ACTIVITY
Only the words of the entries are wanted, repeated exactly and without images.

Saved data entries
====================

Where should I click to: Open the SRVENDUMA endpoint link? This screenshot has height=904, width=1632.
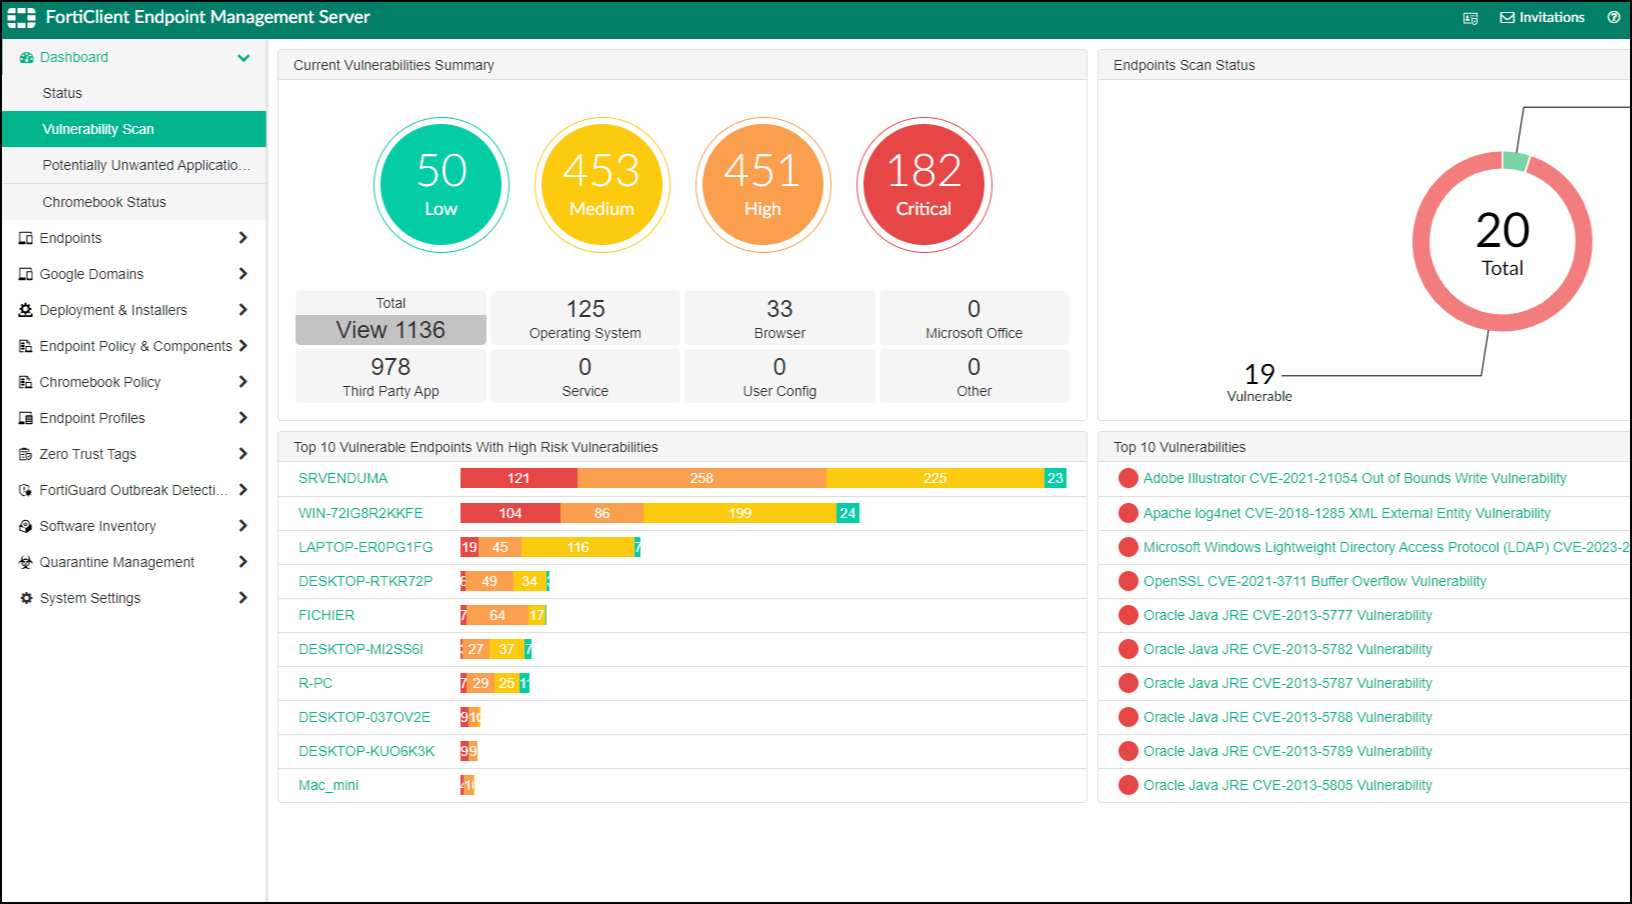(x=343, y=478)
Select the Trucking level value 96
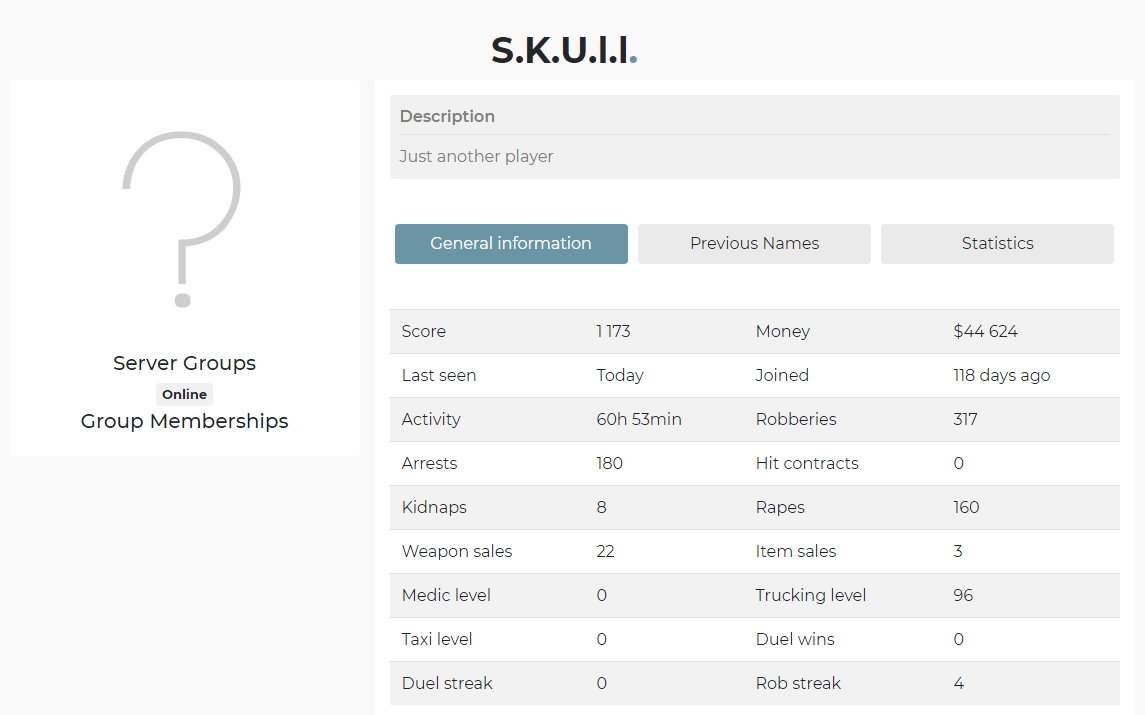Image resolution: width=1145 pixels, height=715 pixels. (x=963, y=595)
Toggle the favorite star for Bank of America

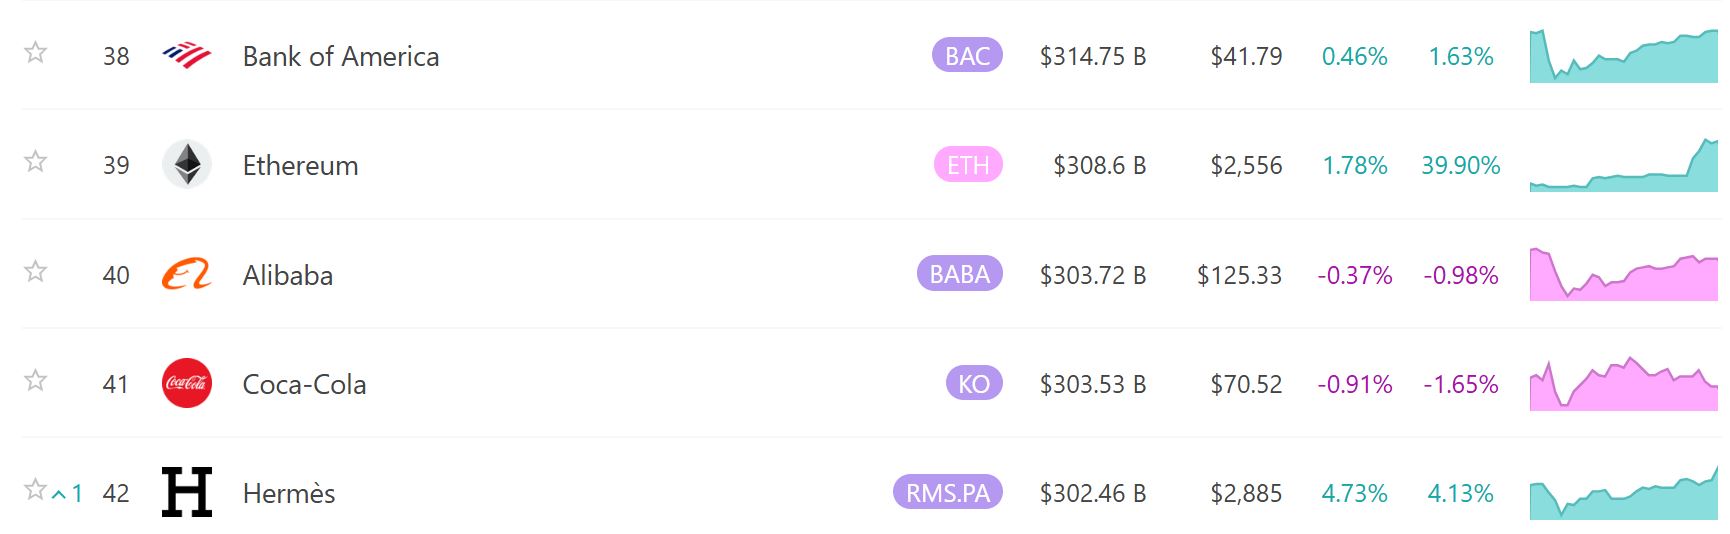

====================

RESPONSE
Where should I click to: Open the SRVENDUMA endpoint link? This screenshot has height=904, width=1632.
(x=343, y=478)
Select the Trucking level value 96
Image resolution: width=1145 pixels, height=715 pixels. (x=963, y=595)
Toggle the favorite star for Bank of America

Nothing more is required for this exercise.